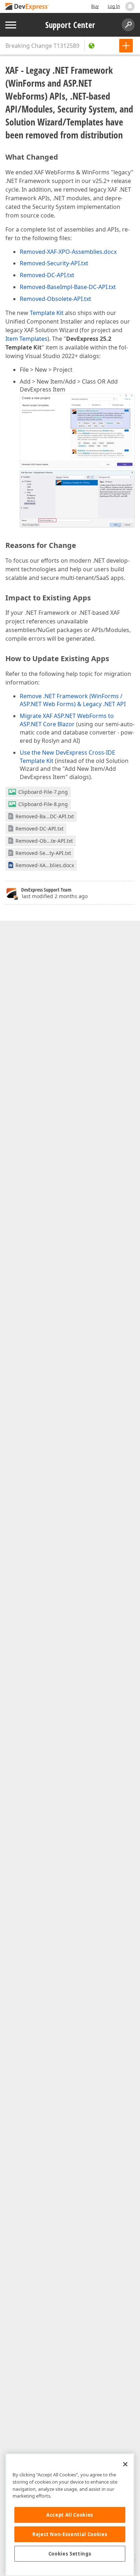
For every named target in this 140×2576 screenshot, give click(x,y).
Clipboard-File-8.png (43, 804)
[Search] (128, 24)
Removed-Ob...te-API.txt (44, 840)
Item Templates (26, 339)
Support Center (70, 25)
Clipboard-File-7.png (43, 791)
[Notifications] (130, 6)
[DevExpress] (27, 7)
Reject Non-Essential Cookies (69, 2534)
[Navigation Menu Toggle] (10, 25)
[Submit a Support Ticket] (126, 45)
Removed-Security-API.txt (54, 263)
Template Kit (47, 313)
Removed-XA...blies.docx (44, 865)
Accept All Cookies (69, 2515)
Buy (95, 6)
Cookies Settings (70, 2553)
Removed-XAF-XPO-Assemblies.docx (68, 252)
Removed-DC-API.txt (47, 275)
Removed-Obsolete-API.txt (55, 299)
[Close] (125, 2464)
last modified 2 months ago (55, 896)
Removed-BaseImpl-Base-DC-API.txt (68, 287)
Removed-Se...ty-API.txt (43, 853)
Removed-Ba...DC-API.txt (44, 816)
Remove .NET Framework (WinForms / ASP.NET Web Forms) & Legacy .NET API (73, 700)
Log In (114, 6)
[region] (69, 2514)
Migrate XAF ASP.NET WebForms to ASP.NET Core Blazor (67, 720)
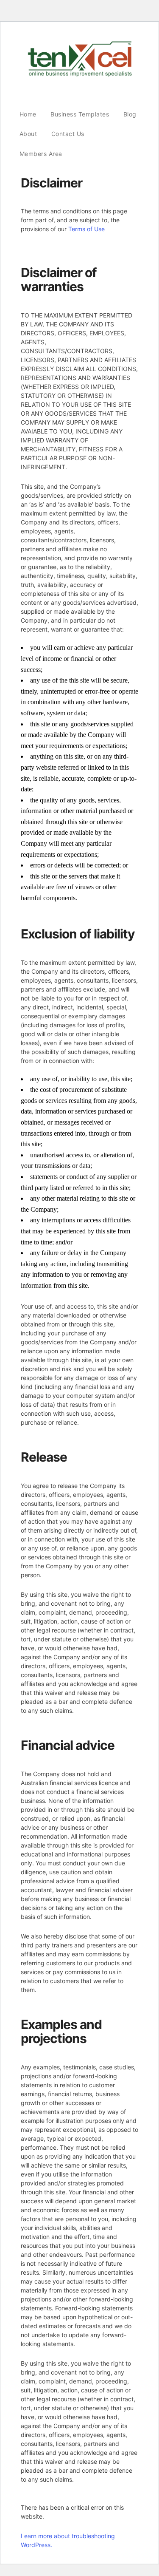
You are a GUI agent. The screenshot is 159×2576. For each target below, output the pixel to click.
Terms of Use (86, 228)
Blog (130, 114)
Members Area (41, 153)
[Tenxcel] (80, 74)
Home (28, 114)
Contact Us (67, 133)
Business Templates (79, 114)
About (28, 133)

######

TASK ITEM: Lines from the one with "Removed-BaseImpl-Base-DC-API.txt (68, 287)" through the final line of the listing above: copy them exactly, both ends included, and omit every picture.

YOUR RESPONSE:
Removed-BaseImpl-Base-DC-API.txt (68, 287)
Removed-Se...ty-API.txt (43, 853)
Removed-Ba...DC-API.txt (44, 816)
Remove .NET Framework (WinForms / ASP.NET Web Forms) & Legacy .NET API (73, 700)
Log In (114, 6)
[region] (69, 2514)
Migrate XAF ASP.NET WebForms to ASP.NET Core Blazor (67, 720)
You are a GUI agent. The screenshot is 159×2576. For each target below, output the pixel to click.
Terms of Use (86, 228)
Blog (130, 114)
Members Area (41, 153)
[Tenxcel] (80, 74)
Home (28, 114)
Contact Us (67, 133)
Business Templates (79, 114)
About (28, 133)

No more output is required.